Reading text

((

15. The recent appearance of a former high Romanian Communist Party official to publicize the situation of the minorities in Romania is a reminder that, internally, Romania is not quite the maverick it often appears to be. As Jean-Francois Revel wrote in a recent issue of “Foreign Affairs”: “Derussification is not democratization. . . The most totalitarian of all the popular democracies of Eastern Europe is Romania, which [Page 583] as a nation-state is the one that least follows Soviet foreign policy. Nonalignment is a concept that has to do with the will of the leadership to be all-powerful and not with the will of the people to be free.” The brief existence of an intellectual dissident group, and several work stoppages last year are symptoms of serious domestic discontent. That there are not more “dissident” activists is probably because of fear, the efficiency of the security organs, and the passivity of the Romanian character, and not because of harmonious internal conditions. In a society where listening to Radio Free Europe (RFE) is against the law (one which is unevenly applied as 61 percent of Romanians do listen to RFE) and can be punished by a fine of up to 5,000 lei (about two and one-half times the average monthly salary), there is no place for a phenomenon such as Warsaw’s illegal “flying universities.” Without determined leadership or cooperation among the various groups, however, dissidents will continue to have limited impact.

INTELLECTUALS:

16. According to its own measures, Romania has an overbalance of intellectuals, that is, persons with no vocational or directly productive skills per se. The regime views its people primarily as productive units and believes that it is the individual’s first goal to serve the needs of society as perceived by the leadership. Historians (there is no place for philosophers outside the strict confines of Party dialectics) and artists, who both depend on the state for their salaries, are kept busy with propaganda projects designed to justify official policies and exhort the working population to greater effort. Some intellectuals are reportedly doing solid work in their fields; however, since creative prose can be dangerous to the author, many writers turn to translating foreign classics into Romanian. Among the things that the intellectuals share with the general population are their repugnance for Ceausescu’s personality cult, for nepotism at many levels of the hierarchy, and for the privileges enjoyed by high Party and government leaders.

))

Problem to solve
Please continue the passage on dissent and intellectuals in Romania, starting after its last sentence.

Source information

((

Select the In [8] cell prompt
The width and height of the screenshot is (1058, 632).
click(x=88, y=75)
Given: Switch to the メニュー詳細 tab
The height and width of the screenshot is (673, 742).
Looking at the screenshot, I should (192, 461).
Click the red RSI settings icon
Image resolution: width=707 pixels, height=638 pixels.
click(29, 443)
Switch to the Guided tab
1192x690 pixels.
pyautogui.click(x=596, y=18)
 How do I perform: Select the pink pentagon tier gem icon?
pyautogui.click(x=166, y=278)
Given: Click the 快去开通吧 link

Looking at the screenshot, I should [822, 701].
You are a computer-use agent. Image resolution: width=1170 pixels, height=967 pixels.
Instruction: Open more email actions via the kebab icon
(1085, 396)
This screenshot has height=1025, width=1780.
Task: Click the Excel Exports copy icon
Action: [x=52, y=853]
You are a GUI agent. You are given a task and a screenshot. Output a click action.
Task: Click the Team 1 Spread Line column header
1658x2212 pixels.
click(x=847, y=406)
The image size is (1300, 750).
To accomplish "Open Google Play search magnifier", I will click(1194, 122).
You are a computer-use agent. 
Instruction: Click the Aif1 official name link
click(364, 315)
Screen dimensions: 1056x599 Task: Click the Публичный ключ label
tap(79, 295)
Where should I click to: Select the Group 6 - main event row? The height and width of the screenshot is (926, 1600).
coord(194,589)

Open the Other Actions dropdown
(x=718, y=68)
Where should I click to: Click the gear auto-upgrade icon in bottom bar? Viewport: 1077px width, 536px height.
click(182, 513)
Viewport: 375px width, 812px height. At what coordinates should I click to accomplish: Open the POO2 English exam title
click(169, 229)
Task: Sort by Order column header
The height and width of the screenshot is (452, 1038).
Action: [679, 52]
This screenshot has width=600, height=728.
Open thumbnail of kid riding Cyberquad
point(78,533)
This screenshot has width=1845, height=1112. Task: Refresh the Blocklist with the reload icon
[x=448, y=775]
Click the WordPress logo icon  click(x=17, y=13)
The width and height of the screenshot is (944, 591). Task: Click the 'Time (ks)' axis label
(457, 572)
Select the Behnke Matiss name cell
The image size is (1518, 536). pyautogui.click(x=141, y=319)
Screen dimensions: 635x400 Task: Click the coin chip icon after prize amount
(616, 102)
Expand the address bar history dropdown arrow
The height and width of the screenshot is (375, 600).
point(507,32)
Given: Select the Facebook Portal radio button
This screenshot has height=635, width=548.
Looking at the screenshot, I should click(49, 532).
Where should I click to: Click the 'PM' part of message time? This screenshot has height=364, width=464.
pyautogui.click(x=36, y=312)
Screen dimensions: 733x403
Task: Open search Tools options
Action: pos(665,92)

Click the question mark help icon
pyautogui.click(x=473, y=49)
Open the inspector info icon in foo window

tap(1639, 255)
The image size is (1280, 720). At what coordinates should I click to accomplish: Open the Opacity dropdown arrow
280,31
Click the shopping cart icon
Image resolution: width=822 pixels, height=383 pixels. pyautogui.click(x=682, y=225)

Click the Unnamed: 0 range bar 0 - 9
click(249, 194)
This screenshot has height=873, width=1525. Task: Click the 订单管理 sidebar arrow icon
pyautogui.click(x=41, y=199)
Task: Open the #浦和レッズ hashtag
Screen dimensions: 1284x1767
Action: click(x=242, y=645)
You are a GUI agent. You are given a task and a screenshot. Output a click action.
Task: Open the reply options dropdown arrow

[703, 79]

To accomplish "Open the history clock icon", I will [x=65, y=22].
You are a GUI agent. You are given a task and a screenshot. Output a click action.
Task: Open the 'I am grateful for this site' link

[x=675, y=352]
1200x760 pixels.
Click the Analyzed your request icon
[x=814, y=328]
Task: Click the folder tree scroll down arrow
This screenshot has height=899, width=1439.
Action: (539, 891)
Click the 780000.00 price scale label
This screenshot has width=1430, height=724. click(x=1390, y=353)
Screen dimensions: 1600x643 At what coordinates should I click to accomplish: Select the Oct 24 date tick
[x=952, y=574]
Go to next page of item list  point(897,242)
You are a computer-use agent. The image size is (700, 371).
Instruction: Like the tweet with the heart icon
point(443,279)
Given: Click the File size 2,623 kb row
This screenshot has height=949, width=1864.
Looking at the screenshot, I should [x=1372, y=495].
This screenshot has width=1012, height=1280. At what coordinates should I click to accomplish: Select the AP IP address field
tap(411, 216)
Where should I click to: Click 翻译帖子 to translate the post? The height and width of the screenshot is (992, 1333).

))

Response for this exercise
17. As a group, intellectuals are passive; their dissidence quotient is low. They seek to accommodate themselves to the current ruling class’s whims and dictates in such a way as to ensure a safe and comfortable life.

MINORITIES:

18. The Hungarian minority in Romania (which will be referred to as Magyars hereafter), comprising roughly 10 percent of the population, is the largest national minority in Europe. There are also about one-half million Germans but only enough Romanian Jews to fill a good-size stadium. These two groups are less vocal, however, preferring to emigrate or otherwise solve their problems with the help of influential external sovereign sponsors. The Magyars, not encouraged [Page 584] to emigrate by Hungary which would have great difficulties absorbing them, wish to retain the manifestations of their ethnic origins in their everyday life while also enjoying equal opportunities. They strongly believe that not only are their human rights being denied but that it is Romanian policy to eradicate them as a distinct group. Although many Magyars were purged from government positions during late Party leader Gheorghiu-Dej’s strict nationalities policy in the 1950s, Ceausescu is being more cautious. The objective, creating a unified state in which national differences are either forgotten or at least minimized in favor of unswerving allegiance to Romania, remains the same. But there are still several Hungarian-language newspapers and periodicals, a large number of locally published books, and state-subsidized theaters, radio and television programs. In Transylvania there are Hungarian-language primary and secondary schools, and some university courses are taught in Hungarian. Nevertheless, the trend is toward integration of Magyar with Romanian institutions, dispersal of Magyars to non-Magyar areas, and importation of ethnic Romanian workers for new industries being opened in Transylvania.

19. To the extent that people are being moved successfully, the plan is working. Once practically 100 percent Magyar, the Transylvanian capital of Cluj is now only 40 percent Magyar, and Hungarian-language street signs have disappeared. As Magyar families are forced to move to other areas to find work, their children will increasingly grow up in a Romanian environment. Magyars, however, are proud of their heritage, resent the minimal role allowed their ancestors in official Romanian history, and in fact tend to believe that they come from a superior culture. As they do not particularly hide this feeling, they get little sympathy from Romanians, some of whom still nurse a sense of grievance over 19th and 20th century Hungarian attempts to “Magyarize” ethnic Romanians. Some have fresher and personal bitterness over the harsh treatment accorded to Romanians during World War II before Romanian jurisdiction over Transylvania was reestablished in 1945.

20. As gradually as Ceausescu tries to move on this issue, he will run into problems. After a lifetime of personal sacrifices and seen against the backdrop of an entire population which has just been told (during the December 1977 Party Conference) that life will be at least as difficult for another eight years, the Magyars must carry the extra burden of their nationality. But, given the low quality of life anywhere in Romania, even the Magyars (unless they receive help from outside) will probably continue to give priority to personal economic survival over the flourishing of their culture.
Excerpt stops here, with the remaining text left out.